_EXERCISE_.
Give the lines from the line containing "Viewport: 685px width, 650px" up to and including the line containing "tap(164, 112)" as a JSON list of strings, one string per line, leaving out blank lines.

_Items in a dataset_.
— BEGIN —

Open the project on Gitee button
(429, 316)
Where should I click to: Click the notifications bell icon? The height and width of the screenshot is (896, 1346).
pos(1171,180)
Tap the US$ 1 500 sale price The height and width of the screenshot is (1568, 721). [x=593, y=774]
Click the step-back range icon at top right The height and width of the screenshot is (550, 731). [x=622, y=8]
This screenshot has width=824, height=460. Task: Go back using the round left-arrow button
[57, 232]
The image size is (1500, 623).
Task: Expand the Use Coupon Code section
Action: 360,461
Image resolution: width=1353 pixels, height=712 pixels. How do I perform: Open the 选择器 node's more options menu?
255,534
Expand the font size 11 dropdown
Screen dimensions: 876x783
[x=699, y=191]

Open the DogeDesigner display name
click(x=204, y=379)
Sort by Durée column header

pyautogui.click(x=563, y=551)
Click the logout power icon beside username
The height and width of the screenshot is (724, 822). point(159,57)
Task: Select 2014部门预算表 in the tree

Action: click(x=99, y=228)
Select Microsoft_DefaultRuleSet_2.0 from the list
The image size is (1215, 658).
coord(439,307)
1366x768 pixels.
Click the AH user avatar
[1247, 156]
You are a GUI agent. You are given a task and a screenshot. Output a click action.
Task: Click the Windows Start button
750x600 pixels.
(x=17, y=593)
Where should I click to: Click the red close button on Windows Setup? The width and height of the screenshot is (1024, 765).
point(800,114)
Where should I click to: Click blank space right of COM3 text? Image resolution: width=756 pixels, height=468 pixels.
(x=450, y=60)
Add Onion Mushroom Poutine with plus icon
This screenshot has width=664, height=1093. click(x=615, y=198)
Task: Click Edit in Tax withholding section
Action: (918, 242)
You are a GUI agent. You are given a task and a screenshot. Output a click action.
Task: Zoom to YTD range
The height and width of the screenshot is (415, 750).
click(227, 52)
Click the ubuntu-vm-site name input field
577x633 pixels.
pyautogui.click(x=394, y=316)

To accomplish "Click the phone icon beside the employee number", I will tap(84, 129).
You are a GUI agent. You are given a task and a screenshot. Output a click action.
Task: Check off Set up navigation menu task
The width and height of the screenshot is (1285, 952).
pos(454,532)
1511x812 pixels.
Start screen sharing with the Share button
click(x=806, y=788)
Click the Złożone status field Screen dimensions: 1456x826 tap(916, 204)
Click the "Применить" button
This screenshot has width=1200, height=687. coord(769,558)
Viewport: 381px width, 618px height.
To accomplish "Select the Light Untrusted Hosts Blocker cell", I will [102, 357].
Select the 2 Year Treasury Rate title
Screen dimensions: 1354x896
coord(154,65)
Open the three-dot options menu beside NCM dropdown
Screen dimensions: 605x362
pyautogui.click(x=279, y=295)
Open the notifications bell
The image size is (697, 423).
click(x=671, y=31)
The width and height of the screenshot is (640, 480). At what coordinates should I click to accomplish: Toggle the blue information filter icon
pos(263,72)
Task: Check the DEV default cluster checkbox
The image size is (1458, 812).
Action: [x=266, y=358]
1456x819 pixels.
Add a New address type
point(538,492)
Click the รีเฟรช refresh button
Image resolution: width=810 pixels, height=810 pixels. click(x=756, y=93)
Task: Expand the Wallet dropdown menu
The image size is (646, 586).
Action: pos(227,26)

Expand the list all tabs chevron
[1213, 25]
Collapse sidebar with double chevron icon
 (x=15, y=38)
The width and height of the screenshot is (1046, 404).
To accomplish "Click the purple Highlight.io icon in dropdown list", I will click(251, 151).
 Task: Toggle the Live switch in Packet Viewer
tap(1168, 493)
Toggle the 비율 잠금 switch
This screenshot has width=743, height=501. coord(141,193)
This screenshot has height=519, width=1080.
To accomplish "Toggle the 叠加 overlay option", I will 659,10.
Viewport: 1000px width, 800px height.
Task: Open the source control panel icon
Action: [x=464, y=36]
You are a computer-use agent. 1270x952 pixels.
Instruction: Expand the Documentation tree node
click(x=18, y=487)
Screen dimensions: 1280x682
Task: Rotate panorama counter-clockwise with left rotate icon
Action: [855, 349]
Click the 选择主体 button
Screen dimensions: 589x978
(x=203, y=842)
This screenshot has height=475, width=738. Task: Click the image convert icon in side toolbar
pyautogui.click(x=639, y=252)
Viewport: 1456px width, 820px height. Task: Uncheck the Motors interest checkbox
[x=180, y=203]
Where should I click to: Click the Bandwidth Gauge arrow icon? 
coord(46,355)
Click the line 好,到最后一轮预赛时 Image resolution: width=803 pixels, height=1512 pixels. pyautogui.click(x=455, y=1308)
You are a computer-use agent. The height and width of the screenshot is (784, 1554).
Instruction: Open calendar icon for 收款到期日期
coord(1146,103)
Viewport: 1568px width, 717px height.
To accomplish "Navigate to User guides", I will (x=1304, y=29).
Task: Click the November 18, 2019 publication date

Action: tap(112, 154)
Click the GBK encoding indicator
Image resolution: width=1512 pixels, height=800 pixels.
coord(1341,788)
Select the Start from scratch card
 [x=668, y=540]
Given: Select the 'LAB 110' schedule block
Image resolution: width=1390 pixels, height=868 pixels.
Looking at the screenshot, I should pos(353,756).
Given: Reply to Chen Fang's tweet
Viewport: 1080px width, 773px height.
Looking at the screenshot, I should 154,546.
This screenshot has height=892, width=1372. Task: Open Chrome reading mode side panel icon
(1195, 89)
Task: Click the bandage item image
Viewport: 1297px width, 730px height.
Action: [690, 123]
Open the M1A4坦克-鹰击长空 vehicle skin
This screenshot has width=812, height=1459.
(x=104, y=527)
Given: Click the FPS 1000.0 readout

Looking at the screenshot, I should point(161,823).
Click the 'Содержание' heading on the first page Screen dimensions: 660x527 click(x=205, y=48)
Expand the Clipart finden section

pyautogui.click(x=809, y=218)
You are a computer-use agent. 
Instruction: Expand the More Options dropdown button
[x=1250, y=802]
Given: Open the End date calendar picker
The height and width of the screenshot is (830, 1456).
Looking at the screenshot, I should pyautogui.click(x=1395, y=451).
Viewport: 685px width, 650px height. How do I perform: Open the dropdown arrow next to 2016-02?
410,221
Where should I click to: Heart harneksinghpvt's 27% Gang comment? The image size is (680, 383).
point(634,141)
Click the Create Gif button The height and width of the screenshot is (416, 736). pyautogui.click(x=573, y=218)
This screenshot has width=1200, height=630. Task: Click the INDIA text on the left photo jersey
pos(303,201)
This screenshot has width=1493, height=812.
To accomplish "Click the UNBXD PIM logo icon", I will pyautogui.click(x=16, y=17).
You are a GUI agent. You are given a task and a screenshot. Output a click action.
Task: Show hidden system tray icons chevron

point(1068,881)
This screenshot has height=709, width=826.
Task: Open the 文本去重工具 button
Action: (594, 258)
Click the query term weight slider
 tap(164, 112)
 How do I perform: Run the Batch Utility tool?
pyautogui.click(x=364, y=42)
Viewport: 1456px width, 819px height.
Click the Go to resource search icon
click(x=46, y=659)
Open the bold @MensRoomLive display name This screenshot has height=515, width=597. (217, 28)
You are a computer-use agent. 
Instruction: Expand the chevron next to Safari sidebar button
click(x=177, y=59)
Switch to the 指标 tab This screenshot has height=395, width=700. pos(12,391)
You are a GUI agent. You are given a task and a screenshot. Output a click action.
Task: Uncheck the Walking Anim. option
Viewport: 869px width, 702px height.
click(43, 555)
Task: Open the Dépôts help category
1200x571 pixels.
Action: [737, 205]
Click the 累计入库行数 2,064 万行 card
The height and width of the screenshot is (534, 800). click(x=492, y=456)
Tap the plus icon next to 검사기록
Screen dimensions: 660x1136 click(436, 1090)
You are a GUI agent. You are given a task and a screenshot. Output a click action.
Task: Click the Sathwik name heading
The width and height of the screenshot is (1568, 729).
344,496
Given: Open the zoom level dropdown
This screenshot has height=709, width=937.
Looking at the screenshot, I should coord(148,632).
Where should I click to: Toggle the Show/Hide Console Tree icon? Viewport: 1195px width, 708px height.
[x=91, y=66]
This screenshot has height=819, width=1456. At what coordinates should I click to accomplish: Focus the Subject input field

— END —

_ANSWER FOR THIS EXERCISE_.
[
  "Viewport: 685px width, 650px height. How do I perform: Open the dropdown arrow next to 2016-02?",
  "410,221",
  "Where should I click to: Heart harneksinghpvt's 27% Gang comment? The image size is (680, 383).",
  "point(634,141)",
  "Click the Create Gif button The height and width of the screenshot is (416, 736). pyautogui.click(x=573, y=218)",
  "This screenshot has width=1200, height=630. Task: Click the INDIA text on the left photo jersey",
  "pos(303,201)",
  "This screenshot has width=1493, height=812.",
  "To accomplish \"Click the UNBXD PIM logo icon\", I will pyautogui.click(x=16, y=17).",
  "You are a GUI agent. You are given a task and a screenshot. Output a click action.",
  "Task: Show hidden system tray icons chevron",
  "point(1068,881)",
  "This screenshot has height=709, width=826.",
  "Task: Open the 文本去重工具 button",
  "Action: (594, 258)",
  "Click the query term weight slider",
  " tap(164, 112)"
]